-- START --
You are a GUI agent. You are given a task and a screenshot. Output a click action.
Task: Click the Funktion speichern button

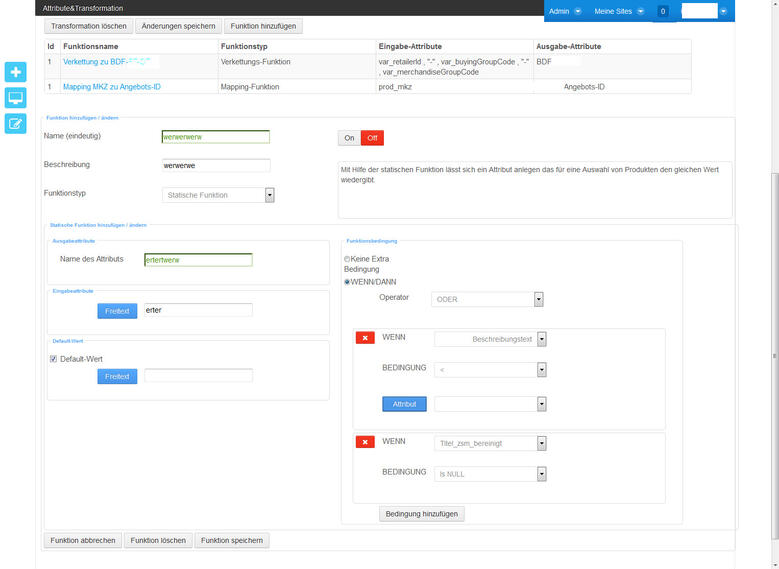coord(232,540)
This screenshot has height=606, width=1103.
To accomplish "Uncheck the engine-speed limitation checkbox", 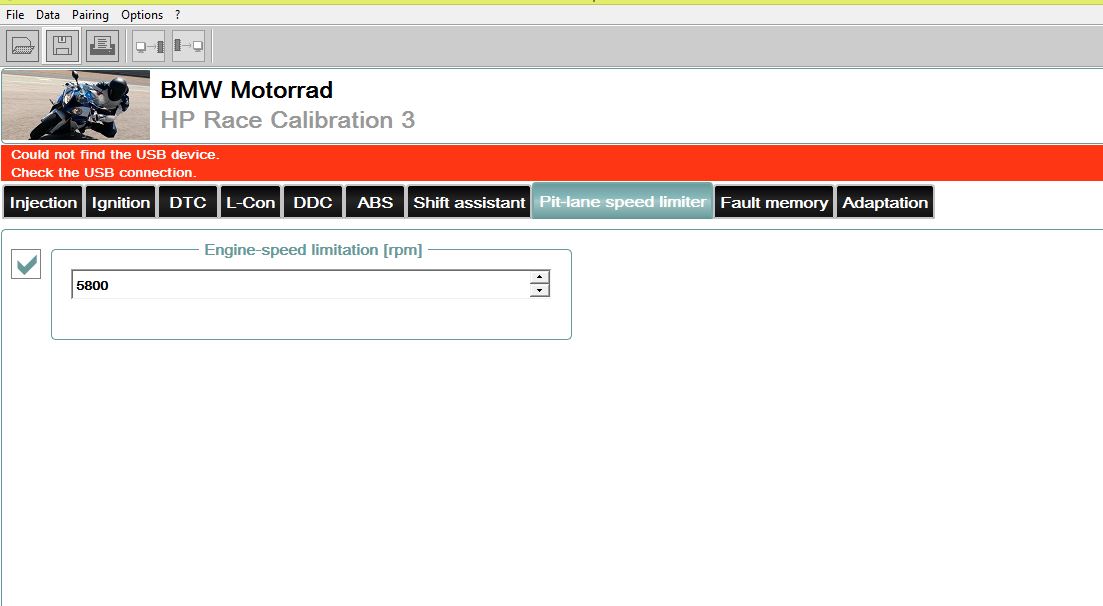I will tap(26, 265).
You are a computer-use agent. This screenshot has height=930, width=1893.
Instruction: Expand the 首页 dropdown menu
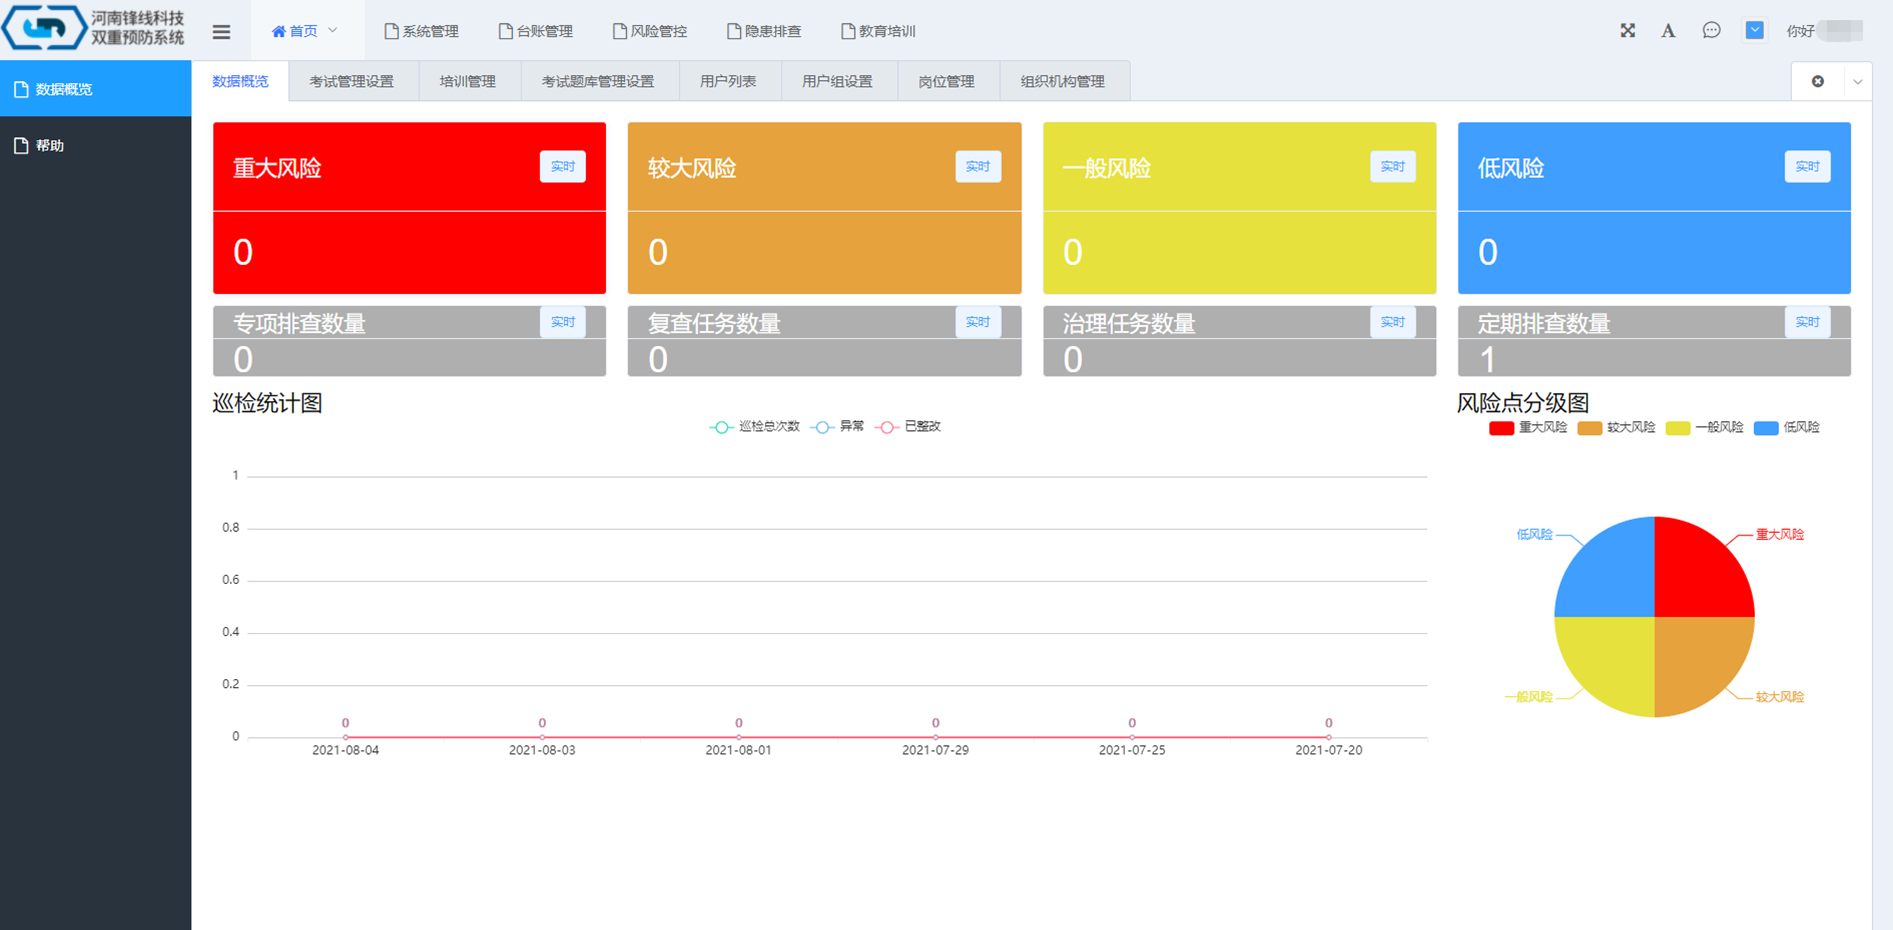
-- END --
**Set task:** Give again, word for word, the part of the entries above that opens with the line containing "You are a computer-use" and runs through the end of the entries. Leave the pictures out.

**Full solution:**
You are a computer-use agent. This screenshot has height=930, width=1893.
Instruction: Expand the 首页 dropdown menu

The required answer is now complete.